General comment No. 4 on Article 24 - the right to inclusive education


25 November 2016

UN symbol


Committee on the Rights of Persons with Disabilities


The Committee, at its 12th session in September 2014, decided to devote one day of its 13th session to a general discussion on the right to education for persons with disabilities on 15 April 2015.

At its 14th session, the Committee on the Rights of Persons with Disabilities decided to make a call for written input regarding its draft of general comment no. 4 on the right to inclusive education, article 24 of the UN Convention on the Rights of Persons with Disabilities.


Recognition of inclusion as the key to achieving the right to education has strengthened over the past 30 years and is enshrined in the Convention on the Rights of Persons with Disabilities, the first legally binding instrument to contain a reference to the concept of quality inclusive education. Sustainable Development Goal 4 too affirms the value of inclusive, quality and equitable education.

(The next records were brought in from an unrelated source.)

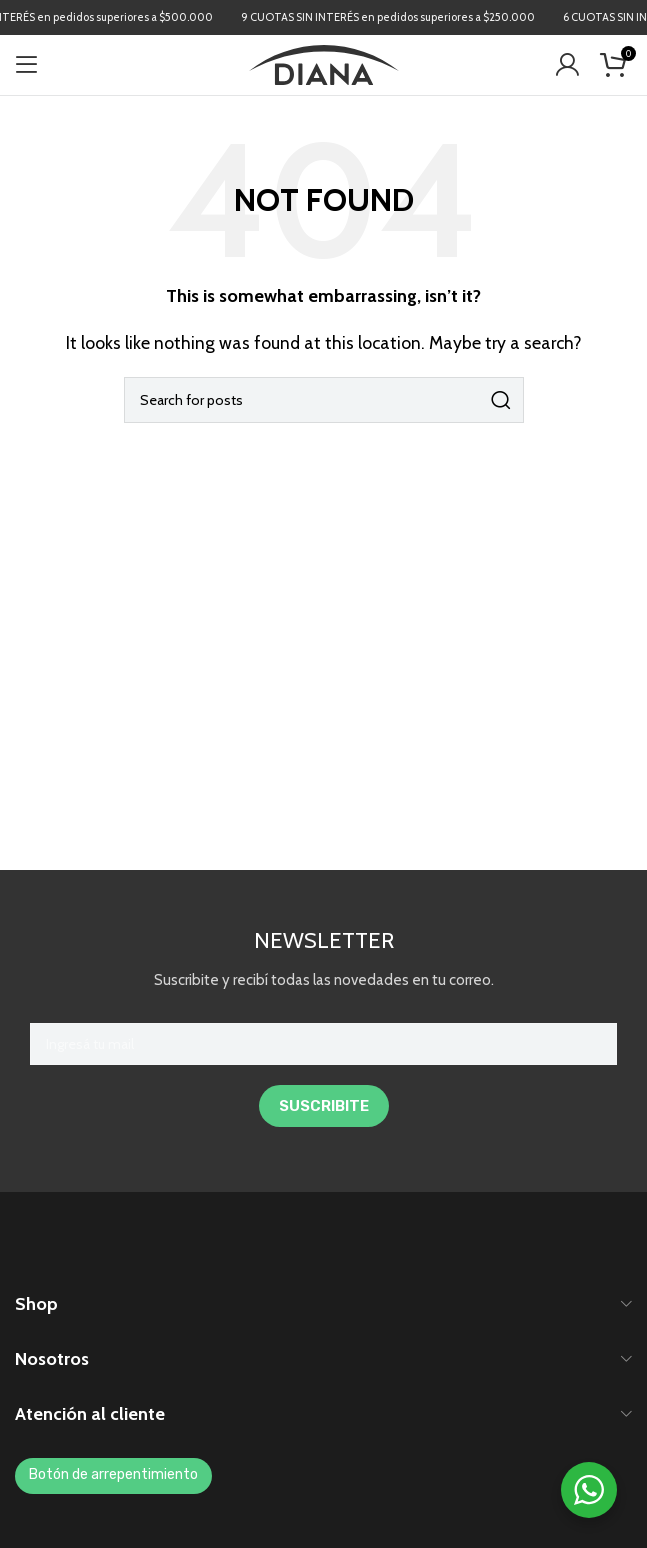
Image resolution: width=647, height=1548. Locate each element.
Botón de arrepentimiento (113, 1474)
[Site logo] (324, 63)
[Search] (324, 400)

Despite the progress achieved, however, the Committee is concerned that profound challenges persist. Many millions of persons with disabilities continue to be denied the right to education.

Ensuring the right to inclusive education entails a transformation in culture, policy and practice in all formal and informal educational environments to accommodate the differing requirements and identities of individual students, together with a commitment to removing the barriers that impede that possibility. It involves strengthening the capacity of the education system to reach out to all learners. It focuses on the full and effective participation, accessibility, attendance and achievement of all students, especially those who, for different reasons, are excluded or at risk of being marginalized.

Inclusion involves access to and progress in high-quality formal and informal education without discrimination. Inclusion seeks to enable communities, systems and structures to combat discrimination, including harmful stereotypes, recognize diversity, promote participation and overcome barriers to learning and participation for all by focusing on the well-being and success of students with disabilities. It requires an in-depth transformation of education systems in legislation, policy and the mechanisms for financing, administering, designing, delivering and monitoring education.